Why This Matters For Health And Performance
Insulin pricing directly impacts survival for the 1.6 million Americans with type 1 diabetes and millions more with insulin-dependent type 2 diabetes. When patients ration insulin, they risk diabetic ketoacidosis, a life-threatening condition that can cause coma and death within hours. The stress of choosing between insulin and other necessities also worsens diabetes management, leading to long-term complications like blindness, kidney failure, and amputations.
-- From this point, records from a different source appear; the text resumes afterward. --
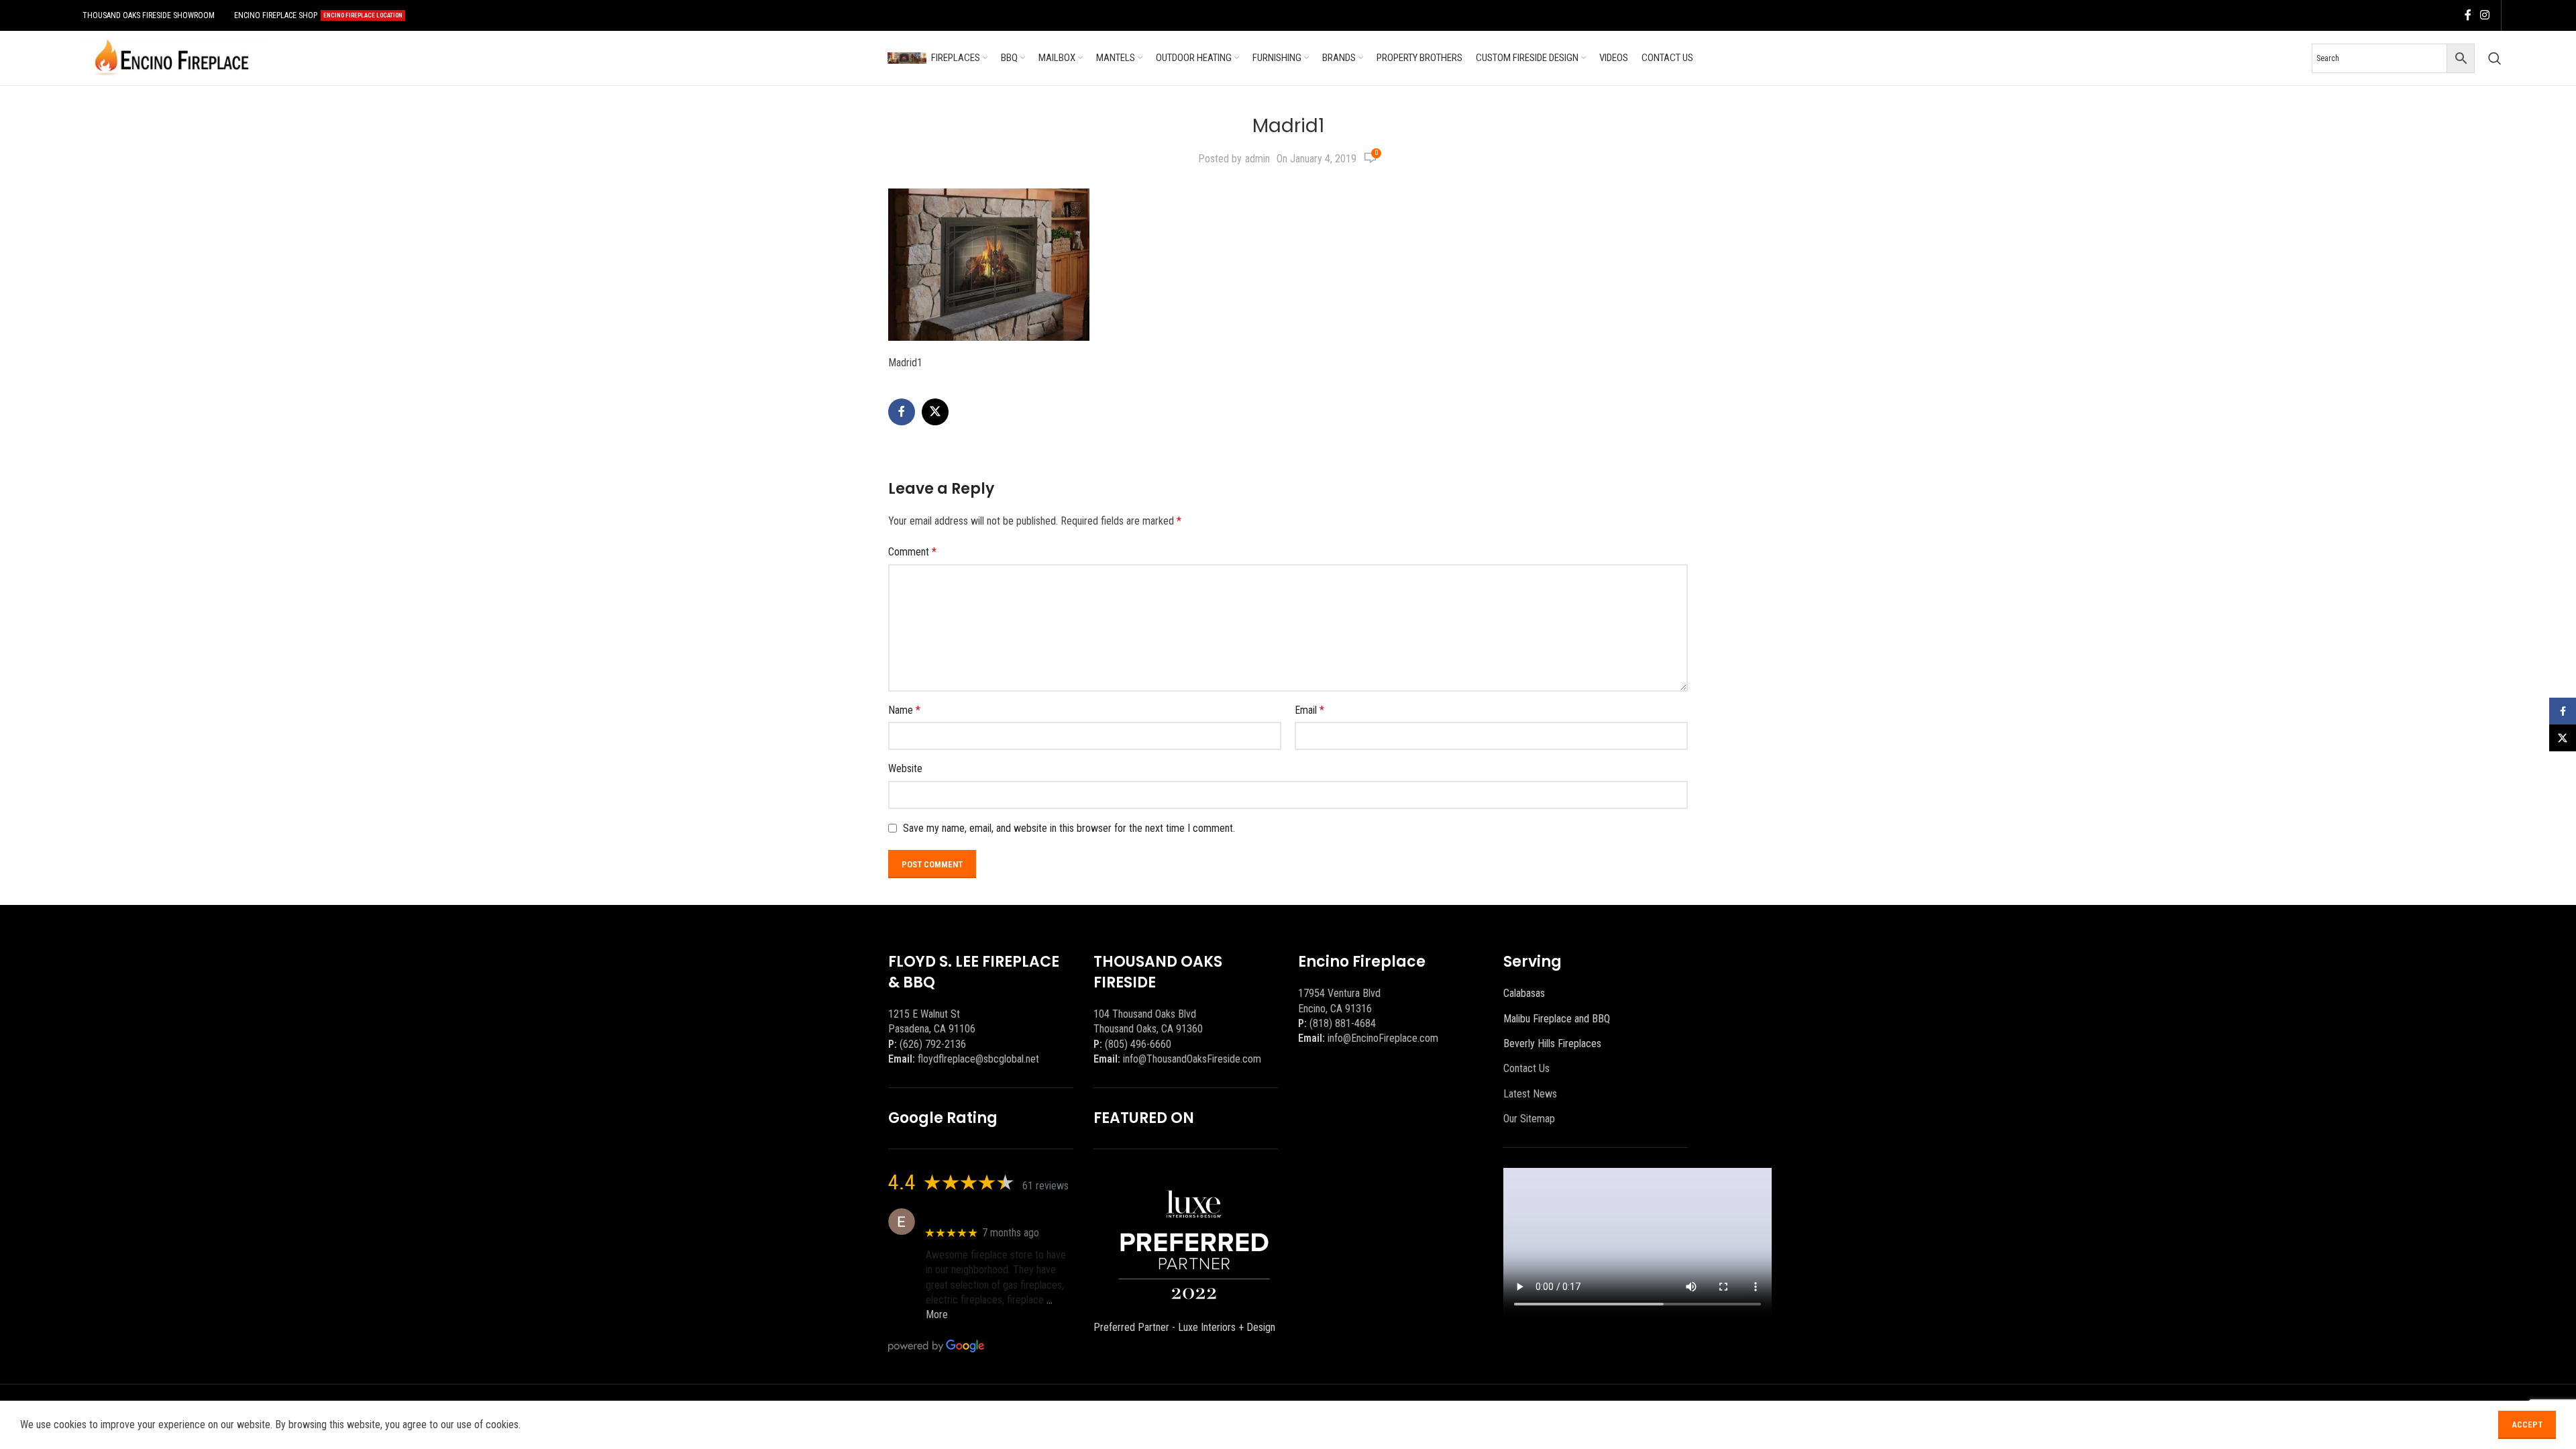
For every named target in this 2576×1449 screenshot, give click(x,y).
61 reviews (1045, 1185)
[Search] (2494, 58)
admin (1257, 158)
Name (904, 710)
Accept (2527, 1424)
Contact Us (1526, 1068)
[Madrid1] (988, 264)
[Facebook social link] (2468, 15)
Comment (912, 551)
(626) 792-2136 (933, 1044)
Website (905, 768)
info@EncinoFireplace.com (1383, 1038)
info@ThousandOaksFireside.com (1192, 1059)
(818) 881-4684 (1342, 1023)
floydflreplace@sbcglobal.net (978, 1059)
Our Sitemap (1529, 1118)
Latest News (1530, 1093)
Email (1309, 710)
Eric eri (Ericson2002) (974, 1214)
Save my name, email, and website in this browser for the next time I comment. (1069, 828)
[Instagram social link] (2485, 15)
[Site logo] (171, 57)
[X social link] (935, 411)
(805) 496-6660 (1138, 1044)
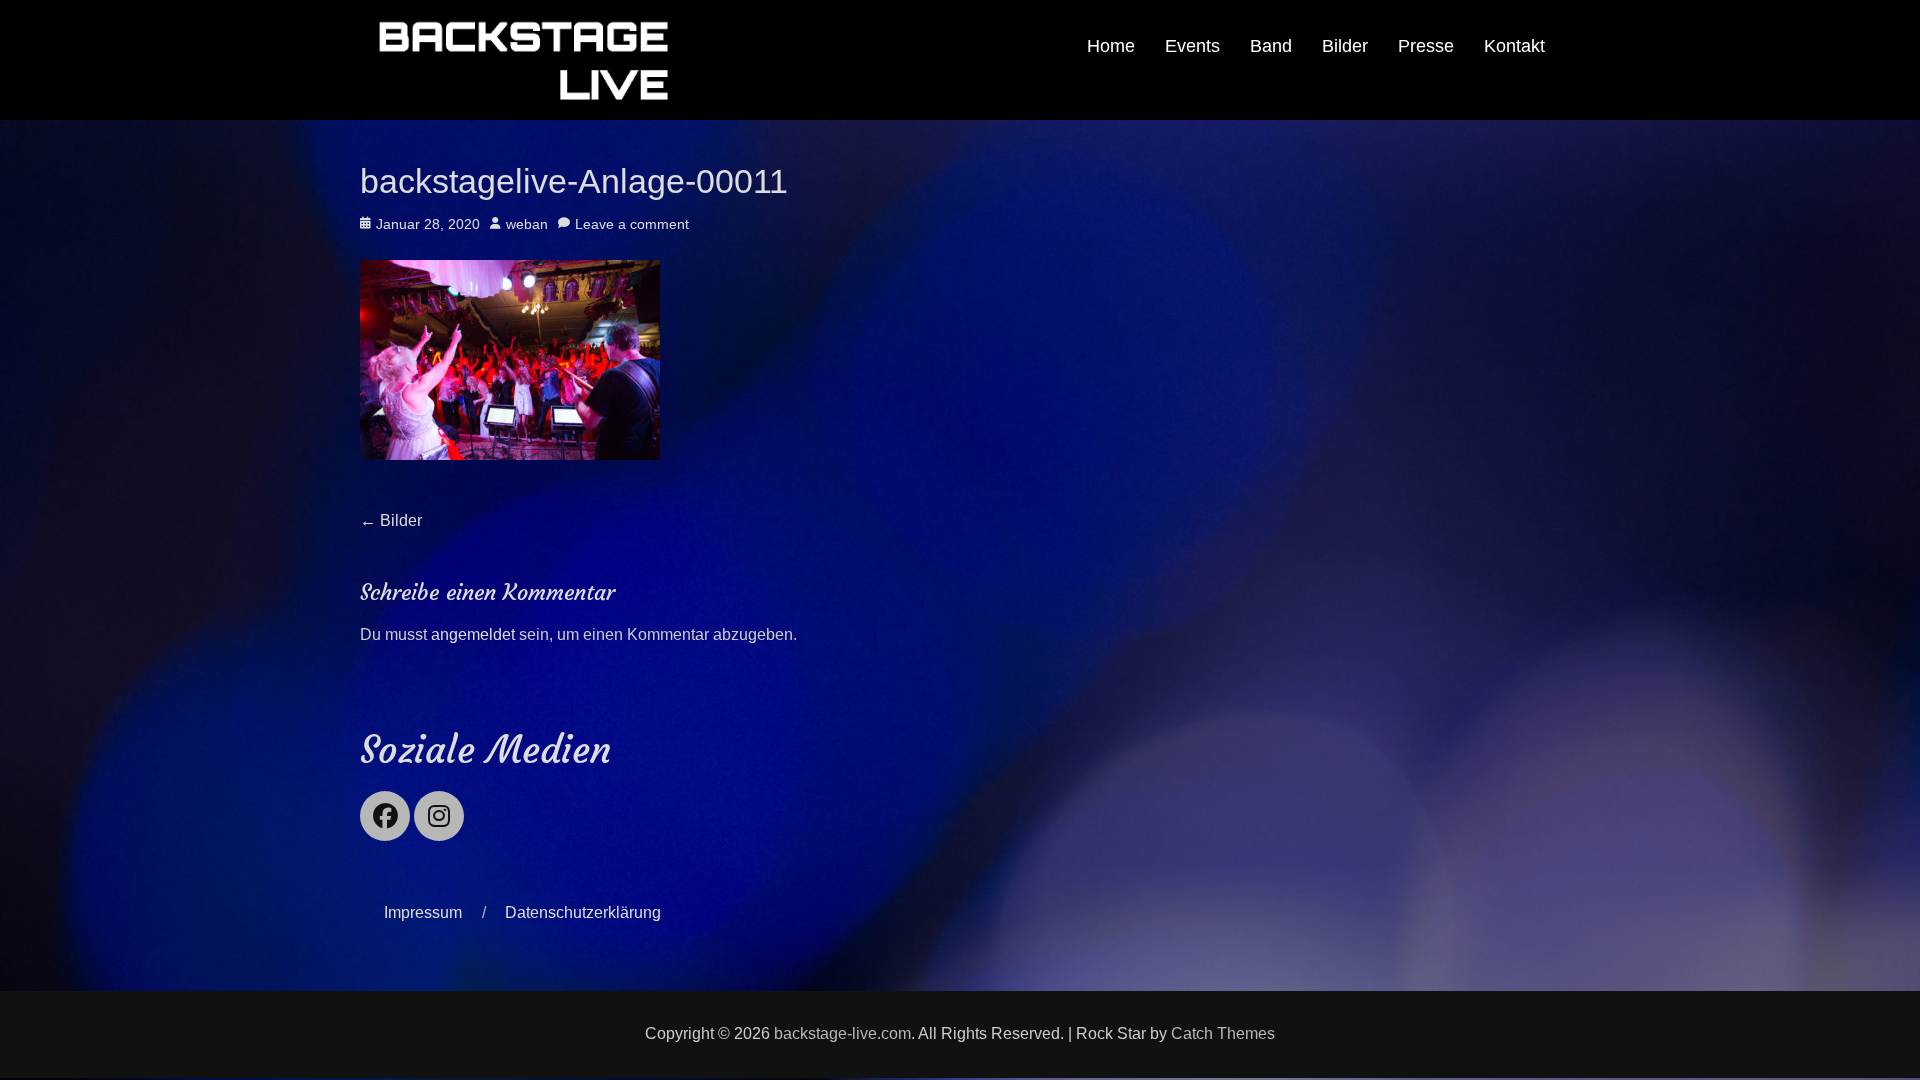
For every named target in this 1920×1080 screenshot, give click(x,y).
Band (1271, 46)
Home (1111, 46)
How to Apply These Findings in Daily Life
- Advocate for insulin price transparency and regulation
- Support legislation capping insulin copays and out-of-pocket costs
- Learn about patient assistance programs if you need insulin
- Consider insulin access when evaluating health insurance plans
- Support organizations working to improve diabetes medication access
- Contact representatives about pharmaceutical pricing reform
- Understand your rights regarding prescription drug pricing
Limitations To Keep In Mind
This analysis focuses primarily on the American healthcare system and may not reflect global insulin access challenges. The study period predates recent legislative efforts to cap insulin costs, including Medicare’s $35 monthly limit. Additionally, the research doesn’t fully address the complexity of diabetes management beyond insulin access, including the need for glucose monitoring supplies, other medications, and comprehensive care.
Related Studies
- The Internal Secretion of the Pancreas
- 100 Years of Insulin: Why Is It So Expensive?
- Expenditures and Prices of Diabetes Medications 2002-2013
- Frederick Banting: Discoverer of Insulin
- Episode 24: The Discovery of Insulin
FAQs
Why is insulin so expensive if it was discovered 100 years ago?
Pharmaceutical companies use “evergreening” strategies, making minor modifications to insulin formulations to extend patent protection and prevent generic competition. This keeps prices artificially high despite the medication’s century-old discovery.
What should I do if I can’t afford my insulin?
Never ration insulin, as this can be life-threatening. Contact your doctor immediately, explore patient assistance programs, consider switching to older, less expensive insulin formulations, and investigate state programs that cap insulin costs.
How do other countries keep insulin affordable?
Most developed countries negotiate drug prices nationally, regulate pharmaceutical profits, and treat insulin as an essential medication rather than a luxury commodity. This results in prices 10 times lower than American costs.
Conclusion
The transformation of insulin from Banting’s $1 gift to humanity into a luxury medication represents a fundamental failure of American healthcare priorities. Until we restore insulin’s accessibility, we betray both the discoverer’s vision and our obligation to ensure that life-saving medications serve patients rather than profits. The question isn’t whether we can afford to make insulin accessible - it’s whether we can afford not to.